» **Short task**: Rewrite the items from the beginning through the line that contains "coord(1178,572)", replacing "screenshot" with "page" and leaving everything else unchanged.

==*==

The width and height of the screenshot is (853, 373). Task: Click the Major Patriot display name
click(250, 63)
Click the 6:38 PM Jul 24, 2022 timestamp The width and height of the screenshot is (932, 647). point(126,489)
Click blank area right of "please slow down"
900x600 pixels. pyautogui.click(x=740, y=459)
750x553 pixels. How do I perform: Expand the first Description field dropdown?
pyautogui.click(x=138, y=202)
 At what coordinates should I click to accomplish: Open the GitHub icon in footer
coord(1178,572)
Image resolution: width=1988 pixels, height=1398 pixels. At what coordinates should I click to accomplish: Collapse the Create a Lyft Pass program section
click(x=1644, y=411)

==*==

» **Worked answer**:
The width and height of the page is (853, 373). Task: Click the Major Patriot display name
click(250, 63)
Click the 6:38 PM Jul 24, 2022 timestamp The width and height of the page is (932, 647). point(126,489)
Click blank area right of "please slow down"
900x600 pixels. pyautogui.click(x=740, y=459)
750x553 pixels. How do I perform: Expand the first Description field dropdown?
pyautogui.click(x=138, y=202)
 At what coordinates should I click to accomplish: Open the GitHub icon in footer
coord(1178,572)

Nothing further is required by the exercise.